Book Title: Biodiversity and Climate Change

Editor(s): Maes, Frank; Cliquet, An; du Plessis, Willemien; McLeod-Kilmurray, Heather

Publisher: Edward Elgar Publishing

ISBN (hard cover): 9781782546887

Section: Chapter 1

Section Title: Bureaucratic rhetoric of climate change in Nigeria: International aspiration versus local realities

Author(s): Ako, Rhuks; Oluduro, Olubayo

Number of pages: 29

Abstract/Description:

Nigeria is an active participant in international meetings including those that seek solutions to the scourge of climate change.
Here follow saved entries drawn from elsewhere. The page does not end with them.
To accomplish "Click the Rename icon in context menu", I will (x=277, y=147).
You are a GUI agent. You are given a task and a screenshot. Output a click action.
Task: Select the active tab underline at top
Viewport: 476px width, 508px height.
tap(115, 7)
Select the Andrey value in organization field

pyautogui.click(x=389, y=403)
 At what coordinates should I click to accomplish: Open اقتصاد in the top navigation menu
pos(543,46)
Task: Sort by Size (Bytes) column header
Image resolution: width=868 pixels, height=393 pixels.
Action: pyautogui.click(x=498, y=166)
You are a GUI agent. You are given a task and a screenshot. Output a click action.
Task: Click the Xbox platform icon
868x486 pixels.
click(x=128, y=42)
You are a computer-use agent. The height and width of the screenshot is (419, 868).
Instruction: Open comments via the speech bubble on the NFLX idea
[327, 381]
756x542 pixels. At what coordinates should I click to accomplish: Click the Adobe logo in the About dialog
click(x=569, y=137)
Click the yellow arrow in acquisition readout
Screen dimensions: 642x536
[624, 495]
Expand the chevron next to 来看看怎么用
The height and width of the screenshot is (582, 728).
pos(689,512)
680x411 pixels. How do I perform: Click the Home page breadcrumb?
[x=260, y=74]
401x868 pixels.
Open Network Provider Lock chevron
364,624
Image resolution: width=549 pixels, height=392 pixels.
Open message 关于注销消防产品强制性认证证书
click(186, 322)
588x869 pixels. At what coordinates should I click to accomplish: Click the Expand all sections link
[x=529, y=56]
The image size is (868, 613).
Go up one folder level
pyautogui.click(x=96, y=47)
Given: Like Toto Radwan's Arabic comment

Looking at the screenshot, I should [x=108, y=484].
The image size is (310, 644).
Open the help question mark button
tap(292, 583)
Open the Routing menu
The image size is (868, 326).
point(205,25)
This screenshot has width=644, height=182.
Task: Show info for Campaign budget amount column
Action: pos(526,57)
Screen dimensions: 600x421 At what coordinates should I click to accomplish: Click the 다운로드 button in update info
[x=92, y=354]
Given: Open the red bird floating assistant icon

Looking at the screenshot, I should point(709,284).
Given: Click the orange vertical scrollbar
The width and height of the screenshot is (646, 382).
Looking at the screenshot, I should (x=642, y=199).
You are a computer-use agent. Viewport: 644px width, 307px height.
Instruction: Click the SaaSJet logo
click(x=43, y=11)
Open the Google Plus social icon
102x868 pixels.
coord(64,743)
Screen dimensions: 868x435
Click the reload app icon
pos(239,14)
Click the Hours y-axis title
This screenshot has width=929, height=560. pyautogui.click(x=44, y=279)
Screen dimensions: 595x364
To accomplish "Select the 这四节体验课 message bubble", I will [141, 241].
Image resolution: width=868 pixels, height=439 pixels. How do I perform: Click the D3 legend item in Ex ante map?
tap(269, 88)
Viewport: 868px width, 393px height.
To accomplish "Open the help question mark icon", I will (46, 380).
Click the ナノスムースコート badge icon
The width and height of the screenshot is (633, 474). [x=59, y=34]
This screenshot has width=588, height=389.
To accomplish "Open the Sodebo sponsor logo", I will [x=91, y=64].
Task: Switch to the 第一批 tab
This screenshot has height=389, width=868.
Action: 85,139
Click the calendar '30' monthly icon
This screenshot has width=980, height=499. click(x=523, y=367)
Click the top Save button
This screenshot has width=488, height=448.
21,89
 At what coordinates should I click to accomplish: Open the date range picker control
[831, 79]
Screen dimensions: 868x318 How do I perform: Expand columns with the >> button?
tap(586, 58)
Particularly, the country signed and ratified the United Nations Framework Convention on Climate Change (UNFCCC, 1992), the Kyoto Protocol (Kyoto Japan, 1997),2 among others. Nigeria also sent a delegation to the UNFCCC 15th Conference of the Parties (COP-15) on Climate Change, held in December 2009 at Copenhagen. While these may put the country among the group of nations that care about the environment and seek to combat climate change and its potentially disastrous impacts, the local realities suggest otherwise. Gas flared from Nigeria’s oil industry, located mainly in the Niger Delta region, contributes to global greenhouse gases with consequences including climate change. Gas flaring is a widely used practice for the disposal of natural gas in petroleum producing areas where there is no infrastructure to make use of the gas. Because the flaring combustion is incomplete, the gas emitted contains widely recognised toxins, which also create air pollution which affects local inhabitants and the environment; in the case of the Niger Delta, the extremely rich biodiversity. Approximately, between 2 and 2.5 billion standard cubic feet (scf) are flared daily making Nigeria the world’s biggest gas flarer, both proportionally and absolutely. To put this in understandable perspective, the gas flared in the Nigeria’s Delta region is equal to about 25 per cent of the UK’s gas consumption.